### Exercise aim
Leave every entry as it is and write the data out in full.

[Stored data entries]

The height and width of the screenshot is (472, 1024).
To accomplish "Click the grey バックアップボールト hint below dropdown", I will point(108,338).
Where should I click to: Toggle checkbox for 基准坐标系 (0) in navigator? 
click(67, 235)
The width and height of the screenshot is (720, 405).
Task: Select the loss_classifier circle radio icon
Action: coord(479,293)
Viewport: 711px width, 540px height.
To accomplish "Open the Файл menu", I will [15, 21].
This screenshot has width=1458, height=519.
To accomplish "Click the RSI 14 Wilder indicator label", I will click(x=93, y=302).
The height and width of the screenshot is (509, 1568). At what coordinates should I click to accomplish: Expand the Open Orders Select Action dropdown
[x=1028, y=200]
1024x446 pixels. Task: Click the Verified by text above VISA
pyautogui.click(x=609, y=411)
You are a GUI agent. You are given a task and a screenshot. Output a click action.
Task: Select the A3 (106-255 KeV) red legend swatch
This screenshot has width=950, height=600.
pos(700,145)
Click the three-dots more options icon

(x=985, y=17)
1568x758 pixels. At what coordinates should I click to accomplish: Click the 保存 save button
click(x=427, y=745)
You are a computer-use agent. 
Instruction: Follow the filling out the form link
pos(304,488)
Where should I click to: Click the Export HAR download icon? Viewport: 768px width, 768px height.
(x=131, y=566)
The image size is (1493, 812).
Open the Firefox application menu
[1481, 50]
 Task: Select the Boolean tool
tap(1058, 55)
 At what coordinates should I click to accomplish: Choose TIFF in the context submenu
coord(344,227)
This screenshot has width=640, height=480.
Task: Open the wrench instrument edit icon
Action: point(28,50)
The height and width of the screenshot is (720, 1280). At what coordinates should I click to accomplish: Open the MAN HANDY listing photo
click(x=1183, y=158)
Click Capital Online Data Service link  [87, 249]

### Task result
The height and width of the screenshot is (472, 1024).
To accomplish "Click the grey バックアップボールト hint below dropdown", I will point(108,338).
Where should I click to: Toggle checkbox for 基准坐标系 (0) in navigator? 
click(67, 235)
The width and height of the screenshot is (720, 405).
Task: Select the loss_classifier circle radio icon
Action: coord(479,293)
Viewport: 711px width, 540px height.
To accomplish "Open the Файл menu", I will [15, 21].
This screenshot has width=1458, height=519.
To accomplish "Click the RSI 14 Wilder indicator label", I will click(x=93, y=302).
The height and width of the screenshot is (509, 1568). At what coordinates should I click to accomplish: Expand the Open Orders Select Action dropdown
[x=1028, y=200]
1024x446 pixels. Task: Click the Verified by text above VISA
pyautogui.click(x=609, y=411)
You are a GUI agent. You are given a task and a screenshot. Output a click action.
Task: Select the A3 (106-255 KeV) red legend swatch
This screenshot has width=950, height=600.
pos(700,145)
Click the three-dots more options icon

(x=985, y=17)
1568x758 pixels. At what coordinates should I click to accomplish: Click the 保存 save button
click(x=427, y=745)
You are a computer-use agent. 
Instruction: Follow the filling out the form link
pos(304,488)
Where should I click to: Click the Export HAR download icon? Viewport: 768px width, 768px height.
(x=131, y=566)
The image size is (1493, 812).
Open the Firefox application menu
[1481, 50]
 Task: Select the Boolean tool
tap(1058, 55)
 At what coordinates should I click to accomplish: Choose TIFF in the context submenu
coord(344,227)
This screenshot has width=640, height=480.
Task: Open the wrench instrument edit icon
Action: point(28,50)
The height and width of the screenshot is (720, 1280). At what coordinates should I click to accomplish: Open the MAN HANDY listing photo
click(x=1183, y=158)
Click Capital Online Data Service link  [87, 249]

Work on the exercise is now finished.